ドーラの机の前には文字の書けない人々が列を作って、愛する人、腹の立つ相手、懐かしい人、様々な宛先にそれぞれの思いを込めた手紙を依頼する。
ドーラは今この代筆屋で生計を立てている。
そして仕事が終わると満員の電車に乗り一人暮らしの質素な家に帰る。
ドーラ役のフェルナンダ・モンテネグロはこの映画で多くの賞を獲得しているが、退屈だけれど決して楽ではない日々の繰り返しにうんざりし苛立つ中年女性を上手く演じている。

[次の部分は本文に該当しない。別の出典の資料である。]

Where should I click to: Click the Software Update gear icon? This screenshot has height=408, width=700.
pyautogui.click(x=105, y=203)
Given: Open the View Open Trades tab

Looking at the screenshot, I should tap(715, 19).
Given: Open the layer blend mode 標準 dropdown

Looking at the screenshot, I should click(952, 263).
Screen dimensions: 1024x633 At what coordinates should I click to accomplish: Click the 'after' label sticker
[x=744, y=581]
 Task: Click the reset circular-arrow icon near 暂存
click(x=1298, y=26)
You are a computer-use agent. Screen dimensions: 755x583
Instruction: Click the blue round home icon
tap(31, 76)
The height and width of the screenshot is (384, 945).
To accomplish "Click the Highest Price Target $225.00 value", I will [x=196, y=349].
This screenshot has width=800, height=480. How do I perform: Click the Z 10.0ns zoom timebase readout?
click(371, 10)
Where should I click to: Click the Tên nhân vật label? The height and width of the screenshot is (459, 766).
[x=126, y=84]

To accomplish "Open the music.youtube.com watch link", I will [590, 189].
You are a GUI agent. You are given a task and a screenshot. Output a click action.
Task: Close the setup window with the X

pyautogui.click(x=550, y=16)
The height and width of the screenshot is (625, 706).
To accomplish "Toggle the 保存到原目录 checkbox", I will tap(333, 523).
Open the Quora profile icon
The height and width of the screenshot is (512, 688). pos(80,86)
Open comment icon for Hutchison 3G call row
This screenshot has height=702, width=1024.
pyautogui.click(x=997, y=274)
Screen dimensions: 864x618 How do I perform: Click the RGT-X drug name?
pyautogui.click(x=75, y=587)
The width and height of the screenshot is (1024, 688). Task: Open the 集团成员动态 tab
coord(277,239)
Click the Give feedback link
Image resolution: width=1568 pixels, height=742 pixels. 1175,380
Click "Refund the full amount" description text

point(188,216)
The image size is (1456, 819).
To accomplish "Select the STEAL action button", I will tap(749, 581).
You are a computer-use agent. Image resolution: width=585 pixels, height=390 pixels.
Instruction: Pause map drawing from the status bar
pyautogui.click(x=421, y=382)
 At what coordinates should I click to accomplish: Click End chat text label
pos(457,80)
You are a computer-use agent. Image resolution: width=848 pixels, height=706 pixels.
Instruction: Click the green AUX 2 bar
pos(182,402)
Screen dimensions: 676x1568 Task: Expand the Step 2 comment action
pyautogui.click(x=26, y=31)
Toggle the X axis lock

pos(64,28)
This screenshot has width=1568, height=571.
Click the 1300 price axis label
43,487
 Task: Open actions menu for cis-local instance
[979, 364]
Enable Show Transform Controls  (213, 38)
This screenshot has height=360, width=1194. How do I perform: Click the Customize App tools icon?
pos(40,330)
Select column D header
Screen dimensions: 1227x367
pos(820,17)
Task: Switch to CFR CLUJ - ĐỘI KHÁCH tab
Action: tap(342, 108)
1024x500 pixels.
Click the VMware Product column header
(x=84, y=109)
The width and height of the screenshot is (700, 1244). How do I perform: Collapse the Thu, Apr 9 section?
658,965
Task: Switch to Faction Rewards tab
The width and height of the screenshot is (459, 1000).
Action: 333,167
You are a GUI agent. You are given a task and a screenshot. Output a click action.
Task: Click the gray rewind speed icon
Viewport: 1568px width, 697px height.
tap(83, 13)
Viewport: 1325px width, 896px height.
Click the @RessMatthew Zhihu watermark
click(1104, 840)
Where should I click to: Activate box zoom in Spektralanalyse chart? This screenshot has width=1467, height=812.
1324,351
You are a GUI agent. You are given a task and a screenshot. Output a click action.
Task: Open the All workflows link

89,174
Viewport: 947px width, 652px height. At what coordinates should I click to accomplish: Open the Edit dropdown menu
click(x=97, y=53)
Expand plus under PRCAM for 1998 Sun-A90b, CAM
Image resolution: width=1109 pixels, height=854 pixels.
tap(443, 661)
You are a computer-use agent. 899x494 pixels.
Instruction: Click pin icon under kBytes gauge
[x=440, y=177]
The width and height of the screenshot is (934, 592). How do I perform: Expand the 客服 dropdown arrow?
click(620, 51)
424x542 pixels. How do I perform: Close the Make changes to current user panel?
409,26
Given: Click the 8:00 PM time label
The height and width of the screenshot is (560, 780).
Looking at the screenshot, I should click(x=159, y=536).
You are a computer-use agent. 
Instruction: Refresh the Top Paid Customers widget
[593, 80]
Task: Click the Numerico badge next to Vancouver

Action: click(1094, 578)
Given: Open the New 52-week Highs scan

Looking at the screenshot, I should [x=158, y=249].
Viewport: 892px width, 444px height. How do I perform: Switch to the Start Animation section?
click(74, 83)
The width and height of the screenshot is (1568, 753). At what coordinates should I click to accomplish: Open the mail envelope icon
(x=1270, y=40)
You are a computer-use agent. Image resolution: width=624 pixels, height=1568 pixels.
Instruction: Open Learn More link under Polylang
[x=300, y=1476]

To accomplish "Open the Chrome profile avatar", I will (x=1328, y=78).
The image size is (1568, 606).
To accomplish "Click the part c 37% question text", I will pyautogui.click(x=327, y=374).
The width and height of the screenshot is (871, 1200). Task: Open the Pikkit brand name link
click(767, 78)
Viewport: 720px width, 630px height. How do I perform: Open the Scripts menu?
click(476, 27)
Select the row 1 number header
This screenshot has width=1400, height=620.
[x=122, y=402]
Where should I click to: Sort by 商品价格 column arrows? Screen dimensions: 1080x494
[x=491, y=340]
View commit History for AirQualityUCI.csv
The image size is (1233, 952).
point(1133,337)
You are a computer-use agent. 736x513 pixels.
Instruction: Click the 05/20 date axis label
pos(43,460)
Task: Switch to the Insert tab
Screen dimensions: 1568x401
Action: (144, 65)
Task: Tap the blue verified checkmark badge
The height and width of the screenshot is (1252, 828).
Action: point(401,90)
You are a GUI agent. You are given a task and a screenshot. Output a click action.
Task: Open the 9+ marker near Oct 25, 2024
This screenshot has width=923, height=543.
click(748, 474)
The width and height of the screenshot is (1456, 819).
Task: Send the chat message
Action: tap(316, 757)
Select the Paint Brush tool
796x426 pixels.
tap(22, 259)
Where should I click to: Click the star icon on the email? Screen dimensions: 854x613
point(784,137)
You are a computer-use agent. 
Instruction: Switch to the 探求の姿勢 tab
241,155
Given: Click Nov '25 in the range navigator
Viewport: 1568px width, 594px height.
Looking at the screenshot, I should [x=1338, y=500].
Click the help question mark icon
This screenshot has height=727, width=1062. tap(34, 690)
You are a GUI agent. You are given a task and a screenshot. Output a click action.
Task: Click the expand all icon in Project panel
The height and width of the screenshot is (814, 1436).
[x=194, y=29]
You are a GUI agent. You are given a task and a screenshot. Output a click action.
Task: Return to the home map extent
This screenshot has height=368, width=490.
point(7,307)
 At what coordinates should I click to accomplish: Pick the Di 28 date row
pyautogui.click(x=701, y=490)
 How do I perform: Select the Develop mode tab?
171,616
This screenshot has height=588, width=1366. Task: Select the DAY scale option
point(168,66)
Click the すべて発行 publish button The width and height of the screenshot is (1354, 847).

ある日、彼女の生活に大きな変化をもたらす手紙の依頼主が…。
それが少年ジョズエと彼の母親である。
母親はドーラに、別れたジョズエの父への手紙を依頼したあと突然事故で死んでしまう。
まだ幼い彼は孤児となってしまい、たった一人でまだ見ぬ父親を探しに行くという。

ドーラは、決して少年を暖かく保護する優しい女性なわけではなく、むしろ面倒なことに関わるのもうんざりのようすなのだが、ジョズエを放っておくことが出来ない。
一方でジョズエも、ちょっと素直じゃない。
生意気でドーラの神経を逆なですることを言ってみたりするが、彼女に近づきたくてしょうがない。
そんな二人がぎこちなく接近していき、一緒に父親探しの旅へ出ることになるまでの様子が面白い。
そしてさらに、その道中で少しずつ変化していく彼等の心の距離。
そのちょっとしたエピソードの一つ一つが、ずん、ずんと静かに胸に響いて来る。

"He was looking for the father he never knew.
 She was looking for a second chance."

まったく違う方向を向いている二人だが、父親を捜すというとりあえずの目標で繋がっている。
その絆が知らぬ間に深く深くなって、お互いの人生にとって「忘れられない人」になっていくその過程がこの映画の醍醐味だろう。
そして、この映画のラストも、観た人にとって必ず「忘れがたいラストシーン」のひとつになるはずだ。

ジョズエ役のヴィニシウス・デ・オリヴェイラは靴磨きの少年だったのだが、1500人もの候補の中から見事この役を勝ち取ったそうである。